> _What is being asked_
Using the data below, return the stretch from the line that contains "Viewport: 377px width, 384px" through the line that contains "This screenshot has width=883, height=532.", both included, exactly as it stands and nothing beyond it.

> _Source information_
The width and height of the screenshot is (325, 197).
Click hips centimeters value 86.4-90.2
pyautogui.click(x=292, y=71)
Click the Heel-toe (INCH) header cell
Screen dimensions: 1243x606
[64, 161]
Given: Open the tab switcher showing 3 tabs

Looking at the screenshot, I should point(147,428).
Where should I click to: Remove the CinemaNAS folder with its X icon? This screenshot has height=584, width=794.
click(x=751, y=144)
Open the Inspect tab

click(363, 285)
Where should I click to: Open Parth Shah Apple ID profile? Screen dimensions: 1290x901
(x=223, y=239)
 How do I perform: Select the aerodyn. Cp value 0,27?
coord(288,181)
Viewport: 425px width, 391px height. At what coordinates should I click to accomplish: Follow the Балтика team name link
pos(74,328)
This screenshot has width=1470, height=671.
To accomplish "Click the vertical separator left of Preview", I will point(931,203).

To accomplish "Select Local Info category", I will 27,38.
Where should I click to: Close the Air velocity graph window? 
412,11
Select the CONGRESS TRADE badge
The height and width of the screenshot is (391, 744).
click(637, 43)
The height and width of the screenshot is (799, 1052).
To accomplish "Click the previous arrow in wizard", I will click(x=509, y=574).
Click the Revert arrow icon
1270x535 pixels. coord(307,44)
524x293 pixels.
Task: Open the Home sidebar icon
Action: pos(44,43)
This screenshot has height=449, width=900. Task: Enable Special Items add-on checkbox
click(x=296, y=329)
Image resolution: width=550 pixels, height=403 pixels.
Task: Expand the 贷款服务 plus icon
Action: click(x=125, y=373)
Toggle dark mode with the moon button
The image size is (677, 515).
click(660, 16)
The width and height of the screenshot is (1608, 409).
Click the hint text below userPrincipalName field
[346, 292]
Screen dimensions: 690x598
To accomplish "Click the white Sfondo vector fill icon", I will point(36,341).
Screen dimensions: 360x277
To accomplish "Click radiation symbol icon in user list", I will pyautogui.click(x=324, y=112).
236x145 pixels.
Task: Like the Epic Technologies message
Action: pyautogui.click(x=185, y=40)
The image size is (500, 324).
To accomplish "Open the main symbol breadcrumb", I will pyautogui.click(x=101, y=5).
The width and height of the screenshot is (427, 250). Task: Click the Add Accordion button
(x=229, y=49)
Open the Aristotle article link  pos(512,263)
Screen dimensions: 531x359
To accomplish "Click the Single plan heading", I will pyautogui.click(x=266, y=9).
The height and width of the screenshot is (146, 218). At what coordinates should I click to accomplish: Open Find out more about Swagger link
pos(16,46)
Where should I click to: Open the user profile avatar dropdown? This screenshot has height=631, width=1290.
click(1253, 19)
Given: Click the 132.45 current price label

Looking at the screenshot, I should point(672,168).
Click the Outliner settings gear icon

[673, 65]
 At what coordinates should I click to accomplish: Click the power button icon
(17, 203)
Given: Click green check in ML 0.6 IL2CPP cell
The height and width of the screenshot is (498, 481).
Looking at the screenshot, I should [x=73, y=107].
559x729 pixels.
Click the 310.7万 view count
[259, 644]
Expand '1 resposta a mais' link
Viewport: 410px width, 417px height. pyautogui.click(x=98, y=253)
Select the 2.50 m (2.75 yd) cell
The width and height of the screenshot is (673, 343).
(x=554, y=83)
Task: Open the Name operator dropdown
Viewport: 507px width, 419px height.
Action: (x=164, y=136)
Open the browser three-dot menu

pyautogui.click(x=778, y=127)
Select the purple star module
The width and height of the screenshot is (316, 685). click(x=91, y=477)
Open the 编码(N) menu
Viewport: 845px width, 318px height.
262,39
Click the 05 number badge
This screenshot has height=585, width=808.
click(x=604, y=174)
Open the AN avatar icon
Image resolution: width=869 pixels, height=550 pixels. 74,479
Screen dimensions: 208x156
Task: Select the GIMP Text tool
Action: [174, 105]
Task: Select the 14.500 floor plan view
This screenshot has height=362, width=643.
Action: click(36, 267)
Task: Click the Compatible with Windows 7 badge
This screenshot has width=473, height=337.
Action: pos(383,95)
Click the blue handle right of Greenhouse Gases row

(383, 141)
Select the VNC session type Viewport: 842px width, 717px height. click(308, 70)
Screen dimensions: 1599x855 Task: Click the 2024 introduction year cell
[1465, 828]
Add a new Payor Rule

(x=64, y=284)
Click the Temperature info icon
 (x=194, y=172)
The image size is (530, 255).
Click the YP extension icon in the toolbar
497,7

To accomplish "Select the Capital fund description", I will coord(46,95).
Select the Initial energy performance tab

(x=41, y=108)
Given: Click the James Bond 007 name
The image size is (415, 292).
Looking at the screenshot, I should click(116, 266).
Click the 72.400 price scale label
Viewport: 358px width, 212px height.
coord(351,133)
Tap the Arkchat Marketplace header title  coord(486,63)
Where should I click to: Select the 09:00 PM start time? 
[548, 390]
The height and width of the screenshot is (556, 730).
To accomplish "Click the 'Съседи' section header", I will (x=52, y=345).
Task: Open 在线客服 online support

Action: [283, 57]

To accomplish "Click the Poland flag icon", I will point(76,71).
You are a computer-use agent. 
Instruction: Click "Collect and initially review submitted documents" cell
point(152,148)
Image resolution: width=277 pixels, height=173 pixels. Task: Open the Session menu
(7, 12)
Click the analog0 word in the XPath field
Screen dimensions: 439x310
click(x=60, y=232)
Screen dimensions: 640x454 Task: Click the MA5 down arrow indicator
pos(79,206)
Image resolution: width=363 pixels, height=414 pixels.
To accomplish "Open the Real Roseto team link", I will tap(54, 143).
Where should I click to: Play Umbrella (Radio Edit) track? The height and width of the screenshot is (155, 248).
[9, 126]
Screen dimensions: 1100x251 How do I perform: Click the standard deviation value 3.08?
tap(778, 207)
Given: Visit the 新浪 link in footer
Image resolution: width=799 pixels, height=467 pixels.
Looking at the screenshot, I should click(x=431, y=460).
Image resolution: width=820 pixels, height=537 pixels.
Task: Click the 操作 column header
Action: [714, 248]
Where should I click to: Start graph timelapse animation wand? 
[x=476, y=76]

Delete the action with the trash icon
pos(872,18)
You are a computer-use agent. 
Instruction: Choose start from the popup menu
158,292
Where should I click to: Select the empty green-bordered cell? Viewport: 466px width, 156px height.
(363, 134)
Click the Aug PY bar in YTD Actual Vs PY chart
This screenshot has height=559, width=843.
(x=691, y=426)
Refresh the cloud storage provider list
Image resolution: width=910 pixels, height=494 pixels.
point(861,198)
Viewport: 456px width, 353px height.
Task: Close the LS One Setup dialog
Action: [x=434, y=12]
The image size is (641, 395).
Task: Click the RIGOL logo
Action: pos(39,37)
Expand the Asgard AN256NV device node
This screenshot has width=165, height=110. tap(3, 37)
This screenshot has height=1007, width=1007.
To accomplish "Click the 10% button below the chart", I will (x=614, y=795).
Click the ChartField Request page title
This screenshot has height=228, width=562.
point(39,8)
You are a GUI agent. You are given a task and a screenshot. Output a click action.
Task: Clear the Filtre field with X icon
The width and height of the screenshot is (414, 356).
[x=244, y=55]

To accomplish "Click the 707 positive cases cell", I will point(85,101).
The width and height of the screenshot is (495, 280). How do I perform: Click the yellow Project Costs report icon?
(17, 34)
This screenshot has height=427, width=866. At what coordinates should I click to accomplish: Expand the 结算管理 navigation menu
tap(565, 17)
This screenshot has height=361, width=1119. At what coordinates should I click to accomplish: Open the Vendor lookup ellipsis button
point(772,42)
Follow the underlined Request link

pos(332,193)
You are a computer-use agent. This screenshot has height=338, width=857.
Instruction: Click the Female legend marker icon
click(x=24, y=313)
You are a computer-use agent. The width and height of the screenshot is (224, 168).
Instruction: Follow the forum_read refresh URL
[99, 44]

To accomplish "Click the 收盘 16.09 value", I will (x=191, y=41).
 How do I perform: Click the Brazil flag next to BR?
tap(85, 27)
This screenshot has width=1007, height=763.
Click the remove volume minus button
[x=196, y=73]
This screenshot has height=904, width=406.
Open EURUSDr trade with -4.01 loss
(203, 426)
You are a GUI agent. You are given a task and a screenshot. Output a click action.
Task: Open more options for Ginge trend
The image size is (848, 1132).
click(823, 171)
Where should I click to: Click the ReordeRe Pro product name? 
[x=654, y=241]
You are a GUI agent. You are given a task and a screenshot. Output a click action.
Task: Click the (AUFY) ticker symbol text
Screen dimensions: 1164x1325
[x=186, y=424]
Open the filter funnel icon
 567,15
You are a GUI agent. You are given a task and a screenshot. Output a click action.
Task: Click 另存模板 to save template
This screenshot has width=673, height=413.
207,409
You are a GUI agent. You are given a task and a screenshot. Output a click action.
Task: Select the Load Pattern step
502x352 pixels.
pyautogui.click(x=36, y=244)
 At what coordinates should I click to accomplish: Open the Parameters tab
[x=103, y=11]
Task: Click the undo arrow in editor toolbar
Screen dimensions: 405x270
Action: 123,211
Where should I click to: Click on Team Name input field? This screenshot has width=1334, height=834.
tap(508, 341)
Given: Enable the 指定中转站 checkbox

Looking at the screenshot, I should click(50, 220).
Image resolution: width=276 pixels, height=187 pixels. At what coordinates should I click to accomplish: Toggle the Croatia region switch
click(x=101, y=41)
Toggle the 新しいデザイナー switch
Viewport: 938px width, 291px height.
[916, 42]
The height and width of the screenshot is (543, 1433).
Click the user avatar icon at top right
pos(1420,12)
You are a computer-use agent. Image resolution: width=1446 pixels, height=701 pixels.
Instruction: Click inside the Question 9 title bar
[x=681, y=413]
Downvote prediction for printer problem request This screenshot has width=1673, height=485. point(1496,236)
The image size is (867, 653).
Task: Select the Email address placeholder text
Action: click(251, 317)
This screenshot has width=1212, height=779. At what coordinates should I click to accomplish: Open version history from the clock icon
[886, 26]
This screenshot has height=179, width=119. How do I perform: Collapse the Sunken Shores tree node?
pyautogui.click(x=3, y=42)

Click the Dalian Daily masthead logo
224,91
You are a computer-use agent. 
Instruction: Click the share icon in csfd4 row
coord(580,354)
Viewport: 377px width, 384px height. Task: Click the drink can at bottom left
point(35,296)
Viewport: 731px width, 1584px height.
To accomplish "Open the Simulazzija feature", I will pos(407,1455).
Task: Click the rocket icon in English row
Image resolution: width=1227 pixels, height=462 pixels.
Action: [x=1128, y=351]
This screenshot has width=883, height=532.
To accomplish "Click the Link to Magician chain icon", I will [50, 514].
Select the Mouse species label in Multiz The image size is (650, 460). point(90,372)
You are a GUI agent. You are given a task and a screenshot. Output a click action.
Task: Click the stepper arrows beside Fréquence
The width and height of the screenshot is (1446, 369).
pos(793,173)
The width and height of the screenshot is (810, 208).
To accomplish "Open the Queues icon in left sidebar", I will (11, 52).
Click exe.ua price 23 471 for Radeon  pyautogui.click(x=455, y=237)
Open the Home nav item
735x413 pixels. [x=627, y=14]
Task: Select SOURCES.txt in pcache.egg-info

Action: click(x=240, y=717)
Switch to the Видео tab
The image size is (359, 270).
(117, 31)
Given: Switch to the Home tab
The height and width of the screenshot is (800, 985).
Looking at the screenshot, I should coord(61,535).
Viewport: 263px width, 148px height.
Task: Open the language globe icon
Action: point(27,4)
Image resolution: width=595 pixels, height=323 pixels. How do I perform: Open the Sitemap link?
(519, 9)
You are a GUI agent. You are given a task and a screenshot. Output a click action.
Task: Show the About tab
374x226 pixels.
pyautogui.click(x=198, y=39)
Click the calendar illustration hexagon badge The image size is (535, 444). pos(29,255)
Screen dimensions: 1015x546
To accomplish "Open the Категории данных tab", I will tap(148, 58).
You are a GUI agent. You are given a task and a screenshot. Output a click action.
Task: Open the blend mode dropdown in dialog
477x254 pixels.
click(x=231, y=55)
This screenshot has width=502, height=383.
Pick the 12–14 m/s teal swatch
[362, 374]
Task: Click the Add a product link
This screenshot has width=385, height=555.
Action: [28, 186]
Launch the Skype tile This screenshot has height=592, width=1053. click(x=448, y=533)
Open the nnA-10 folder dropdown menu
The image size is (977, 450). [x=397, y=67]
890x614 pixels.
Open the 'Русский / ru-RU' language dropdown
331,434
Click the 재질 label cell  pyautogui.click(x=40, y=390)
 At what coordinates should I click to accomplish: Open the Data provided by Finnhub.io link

> _Completed exercise_
Viewport: 377px width, 384px height. Task: Click the drink can at bottom left
point(35,296)
Viewport: 731px width, 1584px height.
To accomplish "Open the Simulazzija feature", I will pos(407,1455).
Task: Click the rocket icon in English row
Image resolution: width=1227 pixels, height=462 pixels.
Action: [x=1128, y=351]
This screenshot has width=883, height=532.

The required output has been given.